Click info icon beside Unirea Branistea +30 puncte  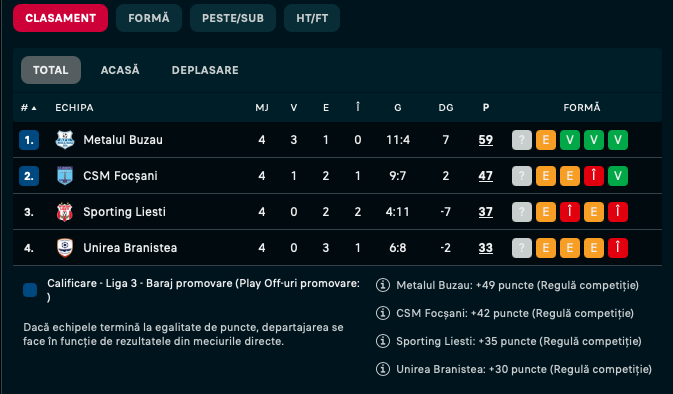[x=383, y=369]
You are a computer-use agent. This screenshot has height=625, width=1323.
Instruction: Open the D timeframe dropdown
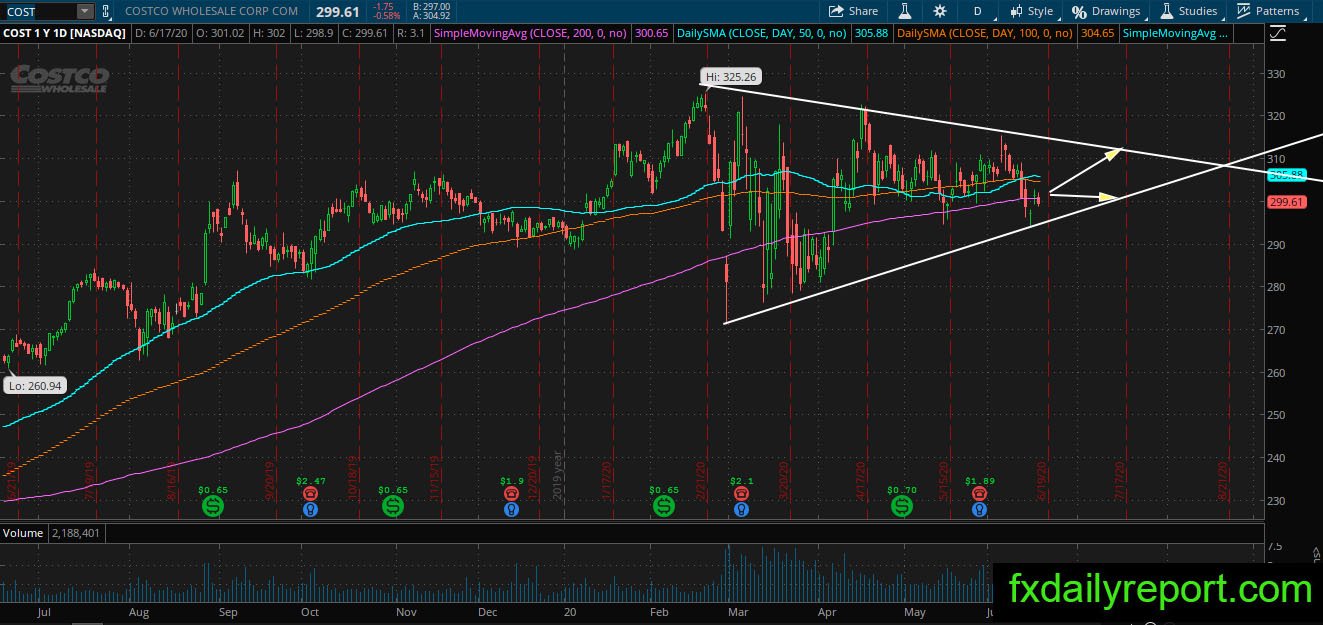pyautogui.click(x=977, y=11)
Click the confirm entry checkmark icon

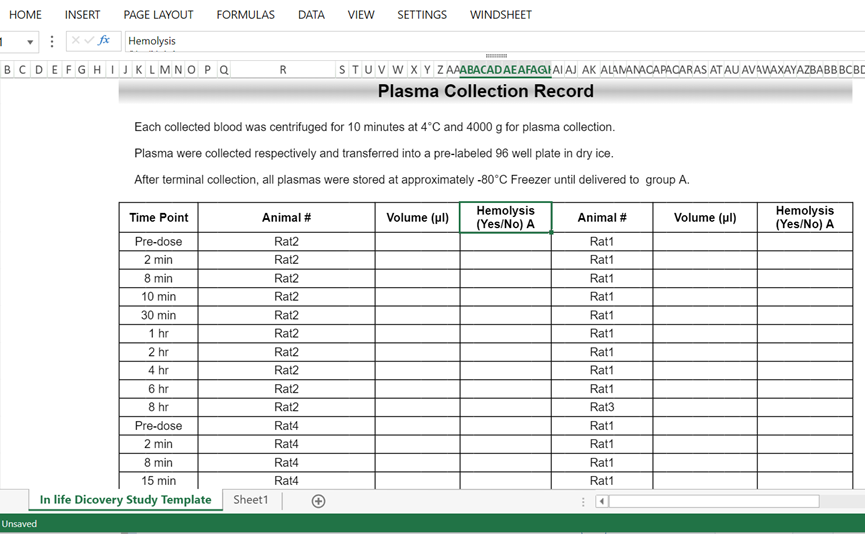(89, 41)
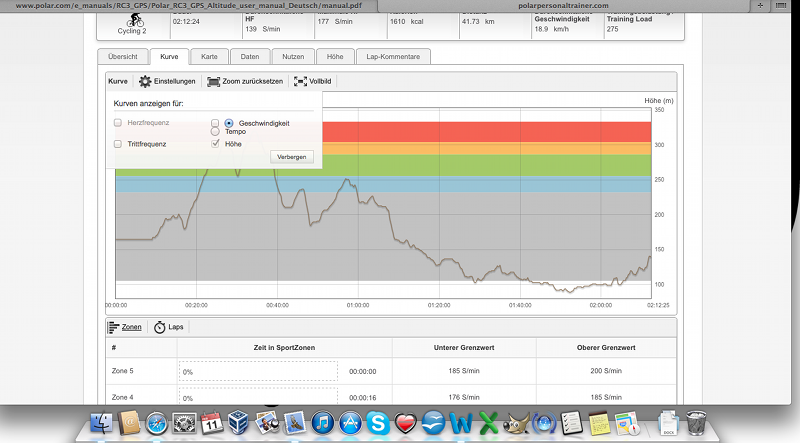Click the Zoom zurücksetzen icon

tap(212, 81)
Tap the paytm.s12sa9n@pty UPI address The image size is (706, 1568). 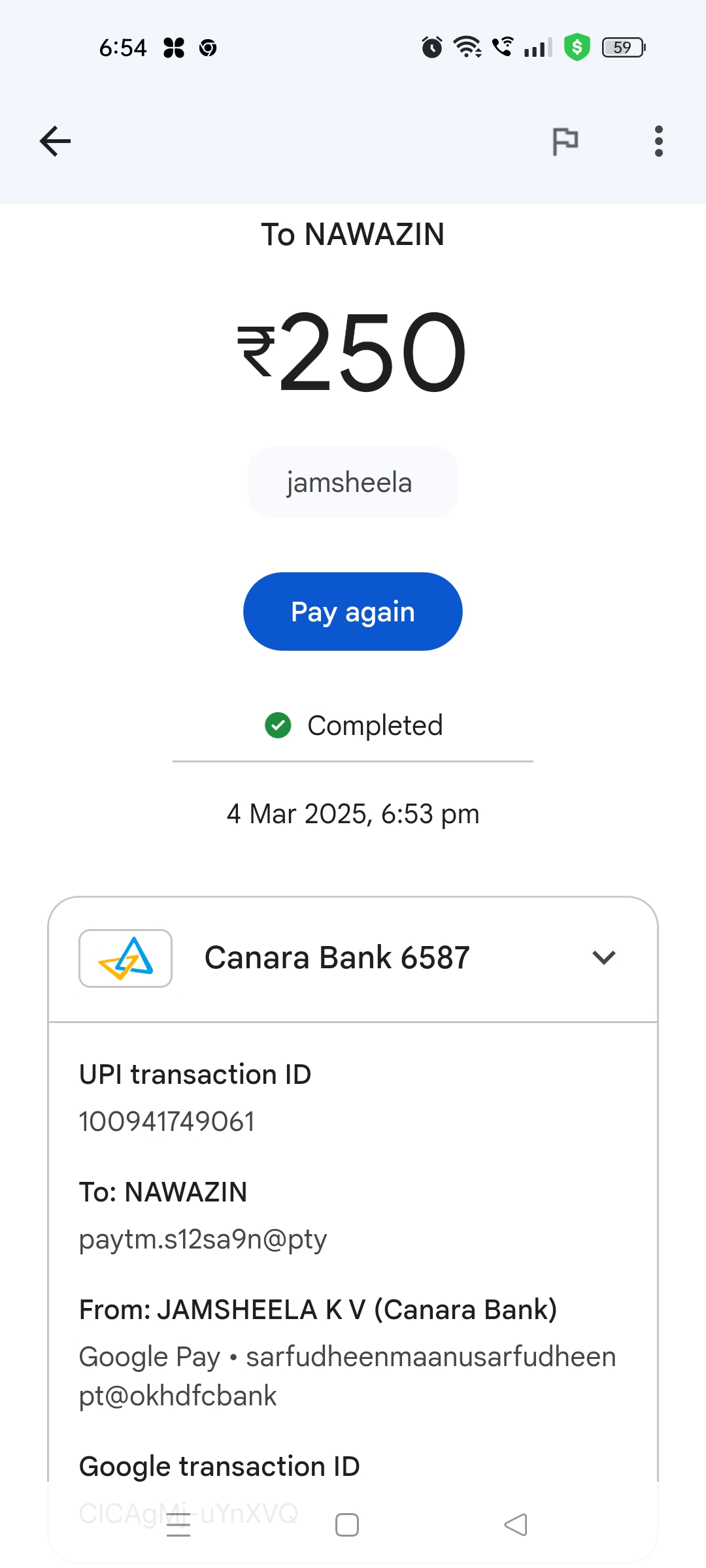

[WHAT THE TASK ASKS] Counting both ends, reproduce word for word the lines from the line with "You are a computer-use" to the final line of the listing above, skipping every picture.

[WRITTEN ANSWER]
You are a computer-use agent. This screenshot has height=625, width=1323.
Instruction: Open the D timeframe dropdown
pyautogui.click(x=977, y=11)
Click the confirm entry checkmark icon

(89, 41)
Click the Zoom zurücksetzen icon

tap(212, 81)
Tap the paytm.s12sa9n@pty UPI address The image size is (706, 1568). 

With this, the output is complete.